On recent foggy morning, I drove with two food activist companions down a long dusty road in Salinas, CA towards a hotbed of contradictions. In the salad bowl of the nation, sustainable farming thrives alongside conventional farming. We were on our way to visit one of the beacons of creativity and success for the sustainable farming movement: ALBA, the Agriculture & Land-Based Training Association, which trains farm workers and aspiring farmers on 300-plus acres on two working farms to grow and market organic crops.
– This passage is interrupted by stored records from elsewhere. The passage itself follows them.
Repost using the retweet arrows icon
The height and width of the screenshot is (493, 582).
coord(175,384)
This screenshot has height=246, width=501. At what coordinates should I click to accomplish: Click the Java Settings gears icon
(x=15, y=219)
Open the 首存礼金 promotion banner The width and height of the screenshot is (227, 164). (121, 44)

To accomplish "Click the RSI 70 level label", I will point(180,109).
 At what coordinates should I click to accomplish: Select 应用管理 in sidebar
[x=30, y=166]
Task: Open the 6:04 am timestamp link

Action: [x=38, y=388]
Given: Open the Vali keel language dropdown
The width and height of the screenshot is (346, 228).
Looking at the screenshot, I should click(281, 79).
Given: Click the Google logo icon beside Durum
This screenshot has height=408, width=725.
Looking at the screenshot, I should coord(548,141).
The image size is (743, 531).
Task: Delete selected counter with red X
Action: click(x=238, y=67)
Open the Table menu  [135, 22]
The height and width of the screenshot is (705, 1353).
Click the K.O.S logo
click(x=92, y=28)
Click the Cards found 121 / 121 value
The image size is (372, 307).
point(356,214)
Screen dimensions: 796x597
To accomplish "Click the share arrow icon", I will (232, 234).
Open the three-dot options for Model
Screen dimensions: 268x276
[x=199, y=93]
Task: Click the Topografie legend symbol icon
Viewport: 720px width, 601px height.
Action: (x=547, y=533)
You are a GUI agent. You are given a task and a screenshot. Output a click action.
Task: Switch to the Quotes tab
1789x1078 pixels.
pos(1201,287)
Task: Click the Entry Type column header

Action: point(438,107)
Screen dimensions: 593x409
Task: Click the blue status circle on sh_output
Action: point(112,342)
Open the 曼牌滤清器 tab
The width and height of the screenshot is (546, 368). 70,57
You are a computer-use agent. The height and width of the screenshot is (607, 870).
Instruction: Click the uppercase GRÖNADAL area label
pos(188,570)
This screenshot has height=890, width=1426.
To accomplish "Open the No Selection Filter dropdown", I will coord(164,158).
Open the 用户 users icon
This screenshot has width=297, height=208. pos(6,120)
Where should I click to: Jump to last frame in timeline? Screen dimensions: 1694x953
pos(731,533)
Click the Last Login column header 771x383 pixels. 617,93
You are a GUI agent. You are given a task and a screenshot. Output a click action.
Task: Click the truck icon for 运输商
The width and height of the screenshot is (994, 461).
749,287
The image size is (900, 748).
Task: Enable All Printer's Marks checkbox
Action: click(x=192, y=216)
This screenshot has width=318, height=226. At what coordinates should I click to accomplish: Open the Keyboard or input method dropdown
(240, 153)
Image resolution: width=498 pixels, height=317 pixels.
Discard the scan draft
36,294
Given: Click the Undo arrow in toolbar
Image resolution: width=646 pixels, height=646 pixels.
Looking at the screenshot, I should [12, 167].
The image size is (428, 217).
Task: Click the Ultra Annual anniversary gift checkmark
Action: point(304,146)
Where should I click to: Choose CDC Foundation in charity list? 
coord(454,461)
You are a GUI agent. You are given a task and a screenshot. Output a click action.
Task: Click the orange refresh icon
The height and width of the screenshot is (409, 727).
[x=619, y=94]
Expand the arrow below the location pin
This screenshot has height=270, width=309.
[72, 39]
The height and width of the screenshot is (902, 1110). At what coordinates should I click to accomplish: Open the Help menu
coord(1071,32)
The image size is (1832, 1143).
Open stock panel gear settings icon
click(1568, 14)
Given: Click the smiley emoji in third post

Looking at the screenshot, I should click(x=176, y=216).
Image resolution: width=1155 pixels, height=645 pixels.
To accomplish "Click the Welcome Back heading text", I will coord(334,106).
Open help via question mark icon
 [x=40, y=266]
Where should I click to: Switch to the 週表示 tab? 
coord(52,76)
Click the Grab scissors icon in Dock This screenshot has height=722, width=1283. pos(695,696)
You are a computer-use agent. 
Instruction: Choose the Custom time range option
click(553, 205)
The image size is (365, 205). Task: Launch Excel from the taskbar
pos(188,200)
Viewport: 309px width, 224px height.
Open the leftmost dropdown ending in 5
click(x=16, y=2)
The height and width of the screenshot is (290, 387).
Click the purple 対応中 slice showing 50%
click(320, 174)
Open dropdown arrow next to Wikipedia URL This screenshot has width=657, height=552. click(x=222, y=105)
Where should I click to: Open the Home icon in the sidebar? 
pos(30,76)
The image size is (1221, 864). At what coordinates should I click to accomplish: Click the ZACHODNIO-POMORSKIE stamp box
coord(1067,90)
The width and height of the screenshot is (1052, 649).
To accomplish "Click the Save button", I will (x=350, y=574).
My traveling companions were eco-cognoscenti: Kari Hamerschlag, an Environmental Working Group senior researcher who moonlights as a California Farm Bill organizer, and Brandon Tomlinson, owner of a Bay Area organic vegetable delivery service. We met with ALBA to assess work to be done for the upcoming farm bill, and to secure supply for Brandon’s small operation. I was also there to report on what food is available and consumed in a food-forward farming environment. In many parts of the country, food deserts are as characteristic of farming communities as they are of urban jungles. What would we find there?
ALBA’s business model would impress any MBA: an incubator for small farming businesses that help local food economies bloom, support the land with conservation methods and teach farm communities to thrive. So where’s the contradiction? In the lunch bucket, of course.
First, the macro challenge. Farm workers are a population battling not only heartbreaking poverty, civil injustice, and the colossal stupidity of American immigration policy, but also heart disease, diabetes, and even obesity. In Salinas, access to healthy, sustainable food is a challenge; although so much good food is grown here, lunch options resemble West Oakland. What there isn’t: No restaurants serving locally grown foods. Certainly no Whole Foods. What there is: A WalMart with, according to the store’s Web site, a McDonald’s inside. A Grocery Outlet. For families with sufficient earnings, there are also several traditional Mexican restaurants. Taco trucks for everyone else. In Salinas, farm worker families purchase much of their food from bodegas, which don’t sell locally grown artichokes, tomatoes, and blackberries alongside powdered donuts, beer, chips, and soda.
ALBA is working furiously to change this in their community, and is making progress, but still has far to go. So there we were, surrounded by beguiling stalks of artichokes and tender lettuces, which illustrate the contradiction just as powerfully as a supermarket egg carton with the “farm fresh” label on a product crawling with Salmonella: there’s nothing good to eat here.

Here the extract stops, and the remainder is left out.